[Raw data — start]
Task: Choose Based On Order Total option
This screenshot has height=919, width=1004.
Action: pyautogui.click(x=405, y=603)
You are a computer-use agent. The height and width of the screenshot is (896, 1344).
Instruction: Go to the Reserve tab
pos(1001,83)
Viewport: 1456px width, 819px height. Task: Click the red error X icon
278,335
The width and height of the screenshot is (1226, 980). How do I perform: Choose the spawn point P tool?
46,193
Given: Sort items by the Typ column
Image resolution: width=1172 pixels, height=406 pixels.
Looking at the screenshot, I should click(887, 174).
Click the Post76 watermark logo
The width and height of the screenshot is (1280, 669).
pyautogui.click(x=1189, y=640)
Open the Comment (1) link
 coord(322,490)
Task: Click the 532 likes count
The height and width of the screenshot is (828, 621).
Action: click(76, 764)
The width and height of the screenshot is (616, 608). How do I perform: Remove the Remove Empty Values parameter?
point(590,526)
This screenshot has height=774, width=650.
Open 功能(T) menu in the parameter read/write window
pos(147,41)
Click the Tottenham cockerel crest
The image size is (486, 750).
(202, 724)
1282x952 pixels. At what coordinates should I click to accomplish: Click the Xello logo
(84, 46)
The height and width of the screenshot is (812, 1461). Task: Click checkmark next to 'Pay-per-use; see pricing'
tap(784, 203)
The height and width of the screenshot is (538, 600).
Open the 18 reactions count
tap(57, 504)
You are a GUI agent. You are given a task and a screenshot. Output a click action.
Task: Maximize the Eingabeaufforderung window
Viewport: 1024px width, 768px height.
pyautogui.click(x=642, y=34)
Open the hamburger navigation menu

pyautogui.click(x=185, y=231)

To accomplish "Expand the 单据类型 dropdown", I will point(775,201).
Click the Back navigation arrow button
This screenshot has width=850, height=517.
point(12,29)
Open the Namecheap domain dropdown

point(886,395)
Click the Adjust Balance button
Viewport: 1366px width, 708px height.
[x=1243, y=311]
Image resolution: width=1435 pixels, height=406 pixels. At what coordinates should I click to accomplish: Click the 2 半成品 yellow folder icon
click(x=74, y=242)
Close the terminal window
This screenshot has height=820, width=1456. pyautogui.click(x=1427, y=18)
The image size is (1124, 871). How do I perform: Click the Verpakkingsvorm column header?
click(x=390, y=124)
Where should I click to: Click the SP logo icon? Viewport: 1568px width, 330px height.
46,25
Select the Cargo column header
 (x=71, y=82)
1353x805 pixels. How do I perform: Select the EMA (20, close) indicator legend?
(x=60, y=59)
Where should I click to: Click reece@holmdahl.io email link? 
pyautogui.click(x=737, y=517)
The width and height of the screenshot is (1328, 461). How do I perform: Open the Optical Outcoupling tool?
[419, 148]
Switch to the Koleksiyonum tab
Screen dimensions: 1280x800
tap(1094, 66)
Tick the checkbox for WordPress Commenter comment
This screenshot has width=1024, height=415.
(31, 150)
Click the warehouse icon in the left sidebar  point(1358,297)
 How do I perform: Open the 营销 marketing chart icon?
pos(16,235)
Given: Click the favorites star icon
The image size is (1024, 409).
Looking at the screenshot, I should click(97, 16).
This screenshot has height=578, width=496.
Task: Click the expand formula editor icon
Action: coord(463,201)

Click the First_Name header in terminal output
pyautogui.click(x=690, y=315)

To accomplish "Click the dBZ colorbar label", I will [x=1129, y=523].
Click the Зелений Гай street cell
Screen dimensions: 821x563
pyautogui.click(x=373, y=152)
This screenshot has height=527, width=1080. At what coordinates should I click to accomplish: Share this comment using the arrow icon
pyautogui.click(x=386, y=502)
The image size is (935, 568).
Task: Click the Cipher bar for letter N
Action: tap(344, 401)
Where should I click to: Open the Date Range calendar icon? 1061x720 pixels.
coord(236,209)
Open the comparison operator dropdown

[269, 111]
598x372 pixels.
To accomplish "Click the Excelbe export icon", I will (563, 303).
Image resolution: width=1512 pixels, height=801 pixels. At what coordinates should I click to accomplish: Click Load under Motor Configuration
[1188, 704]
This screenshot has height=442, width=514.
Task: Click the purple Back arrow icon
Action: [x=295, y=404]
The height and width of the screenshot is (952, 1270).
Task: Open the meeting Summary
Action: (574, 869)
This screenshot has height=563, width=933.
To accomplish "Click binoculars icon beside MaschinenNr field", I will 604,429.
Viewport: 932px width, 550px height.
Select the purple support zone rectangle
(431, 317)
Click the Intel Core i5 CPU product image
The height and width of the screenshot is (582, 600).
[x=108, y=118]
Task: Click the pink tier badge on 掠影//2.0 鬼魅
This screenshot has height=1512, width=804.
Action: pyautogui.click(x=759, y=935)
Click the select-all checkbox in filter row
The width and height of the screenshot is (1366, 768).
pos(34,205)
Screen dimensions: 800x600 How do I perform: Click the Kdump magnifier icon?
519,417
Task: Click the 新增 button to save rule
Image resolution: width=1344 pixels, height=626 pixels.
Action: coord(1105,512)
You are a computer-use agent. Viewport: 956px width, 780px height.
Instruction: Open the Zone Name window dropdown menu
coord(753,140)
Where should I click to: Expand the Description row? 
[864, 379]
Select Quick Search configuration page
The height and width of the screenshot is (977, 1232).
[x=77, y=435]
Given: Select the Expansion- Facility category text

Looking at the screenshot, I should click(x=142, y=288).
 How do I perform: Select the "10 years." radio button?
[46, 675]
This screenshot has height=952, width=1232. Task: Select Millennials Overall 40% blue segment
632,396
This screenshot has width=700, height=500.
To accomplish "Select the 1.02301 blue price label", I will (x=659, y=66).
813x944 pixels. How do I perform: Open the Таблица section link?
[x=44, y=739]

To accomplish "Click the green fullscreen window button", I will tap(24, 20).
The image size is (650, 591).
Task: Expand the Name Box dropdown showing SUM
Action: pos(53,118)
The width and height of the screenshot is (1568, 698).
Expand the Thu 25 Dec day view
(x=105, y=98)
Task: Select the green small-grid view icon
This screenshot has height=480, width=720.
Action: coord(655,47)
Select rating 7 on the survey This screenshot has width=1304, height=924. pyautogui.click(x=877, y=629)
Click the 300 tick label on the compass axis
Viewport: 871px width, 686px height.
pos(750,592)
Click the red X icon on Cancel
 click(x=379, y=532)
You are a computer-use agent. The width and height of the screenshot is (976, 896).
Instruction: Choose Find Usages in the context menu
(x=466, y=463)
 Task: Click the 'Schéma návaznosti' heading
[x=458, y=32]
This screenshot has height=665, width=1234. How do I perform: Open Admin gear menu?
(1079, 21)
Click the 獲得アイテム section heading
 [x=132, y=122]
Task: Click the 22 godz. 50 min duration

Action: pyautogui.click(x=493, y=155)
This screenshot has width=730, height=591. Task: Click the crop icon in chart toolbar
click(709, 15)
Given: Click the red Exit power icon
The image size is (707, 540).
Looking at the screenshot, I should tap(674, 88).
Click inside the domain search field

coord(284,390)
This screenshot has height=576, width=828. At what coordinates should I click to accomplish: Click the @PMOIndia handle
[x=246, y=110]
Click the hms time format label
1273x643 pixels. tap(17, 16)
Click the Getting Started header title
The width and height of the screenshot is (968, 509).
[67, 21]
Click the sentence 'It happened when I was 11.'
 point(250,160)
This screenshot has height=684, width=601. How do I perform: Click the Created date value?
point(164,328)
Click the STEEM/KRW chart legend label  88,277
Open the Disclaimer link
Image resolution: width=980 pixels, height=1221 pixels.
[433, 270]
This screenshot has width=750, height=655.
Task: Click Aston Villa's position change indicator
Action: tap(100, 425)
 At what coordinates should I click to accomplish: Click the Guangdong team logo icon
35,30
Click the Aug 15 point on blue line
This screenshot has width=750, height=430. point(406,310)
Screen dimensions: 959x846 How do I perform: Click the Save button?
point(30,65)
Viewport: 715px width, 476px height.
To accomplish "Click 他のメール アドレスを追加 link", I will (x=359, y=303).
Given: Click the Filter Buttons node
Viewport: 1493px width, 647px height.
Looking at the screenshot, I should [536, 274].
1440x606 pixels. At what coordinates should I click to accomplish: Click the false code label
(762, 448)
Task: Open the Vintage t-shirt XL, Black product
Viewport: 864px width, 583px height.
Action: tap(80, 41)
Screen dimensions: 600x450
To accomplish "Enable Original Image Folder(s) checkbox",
[Raw data — finish]
• [Task instructions] Total lines holding "computer" in the records: report this figure alone.

• [Solution to this task] 3